Are the initiatives that businesses have taken so far, however minimalistic, actually sufficient to comply with the regulations? While, for the time being, they may be enough to avoid sanctions from regulatory bodies, this is by no means certain to last!
It’s only been a year and already the text has evolved. Debates and feedback from regulatory authorities and industry bodies have led to clarifications on the methods that are currently lacking. This adjusting and clarifying is partly in response to reaction from the industry, but also to the need for a European-wide harmonisation of practices.
The GPDR was originally designed to be applied uniformly across the whole European market, where some disparities still remain. The French data protection authority (CNIL), considered more lenient than its European counterparts, will thus progressively refine and apply the text, slightly toughening its recommendations to gradually eliminate local differences and align itself with its neighbours.
This means that businesses must remain vigilant to future changes and ensure that their methods and procedures also comply with the new regulatory standards.
The GDPR has therefore not had its last word!
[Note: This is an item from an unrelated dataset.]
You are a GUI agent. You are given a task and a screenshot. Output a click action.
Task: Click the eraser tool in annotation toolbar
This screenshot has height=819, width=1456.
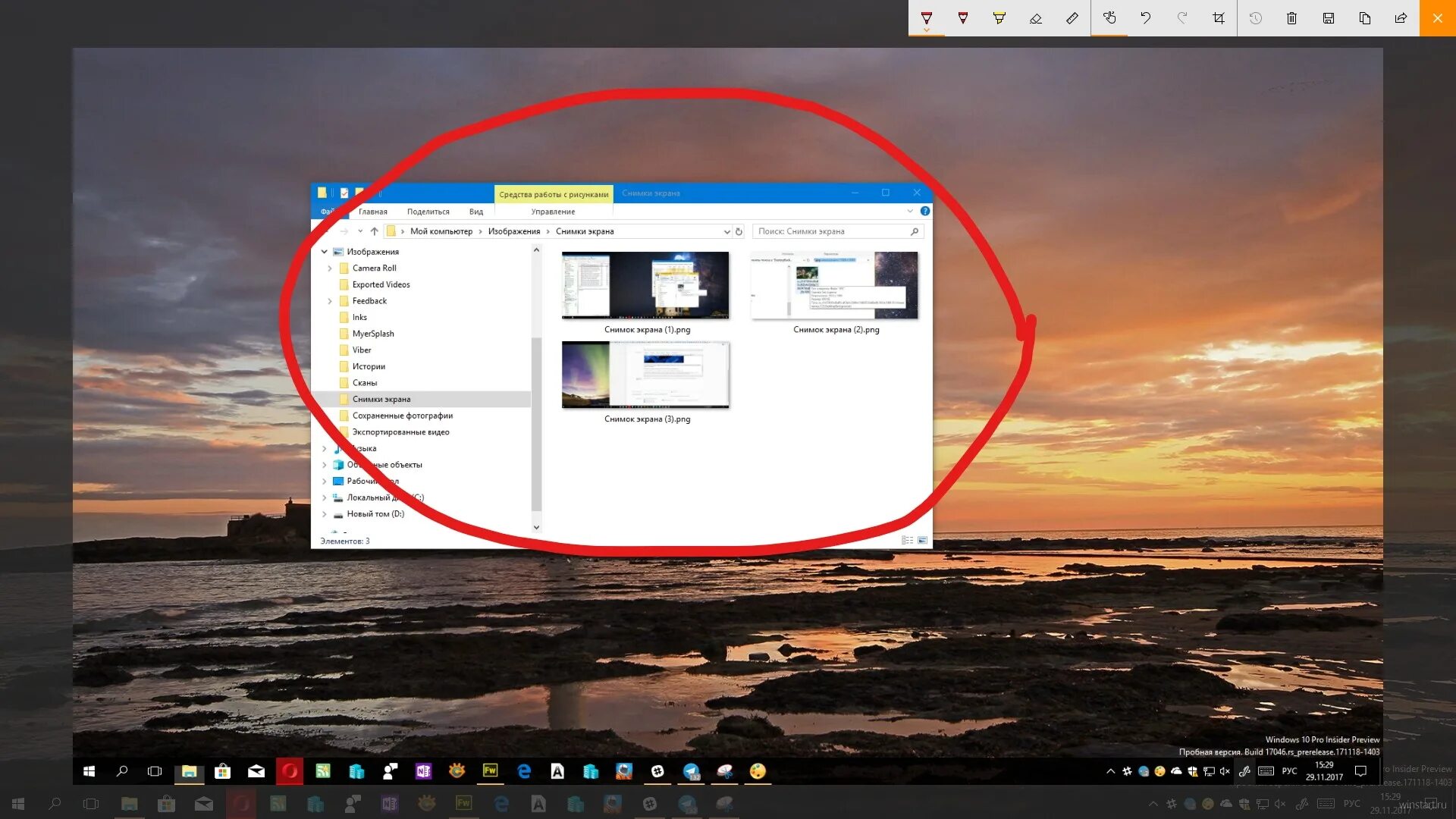point(1035,18)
We could even go as far to say that it’s barely learnt to speak, and will continue to shape and reshape organisations’ global approach to personal data protection for months and years to come.
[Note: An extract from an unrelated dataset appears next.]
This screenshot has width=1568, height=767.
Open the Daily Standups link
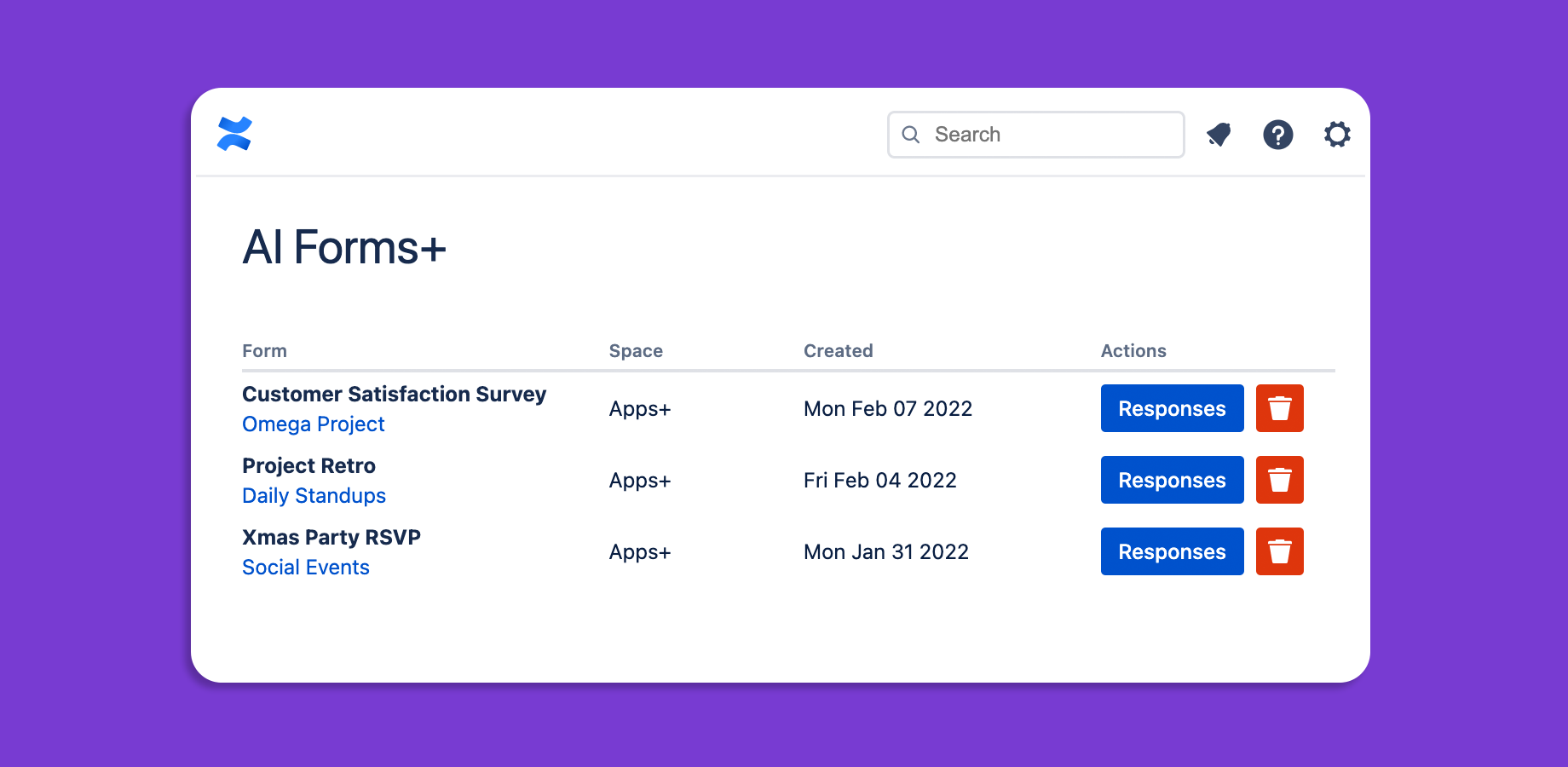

In the short term, we can expect to see an end to the so-called “soft” consent, i.e. consent by continuing to browse a website. Tolerated so far in France, this collection method — which follows one possible interpretation of the current GDPR — is most likely to soon disappear and be replaced by “strict” methods that involve a direct expression of consent (e.g. by clicking on an “accept” button).
Undoubtedly, the consent symmetry will also shortly come into the firing line, with a requirement to give all the possible consent options equal prominence e.g. by always showing a “refuse” button next to an “accept” button.
Lastly, clarifications regarding the exchange of data between partners are also in the pipeline. Soon, if an organisation wants to share data it has collected from its own users with a third party, it must precisely name each of these partners when it collects said information.
The GDPR will thus continue to evolve and be refined, with a view to standardising the digital market and holding personal data holders responsible. Organisations must consider the GDPR as a key factor in their decision-making process: it will come to impact their work methods, their design and production processes and, evidently, their marketing strategy and operations. As it stands, we often only tackle the tip of the iceberg, but the issue of compliance must play a part of daily business for every employee and be taken into account in every procedure and debate. It is only then that companies will start to see how they can use it to their advantage, rather than it simply being an unwelcome hurdle.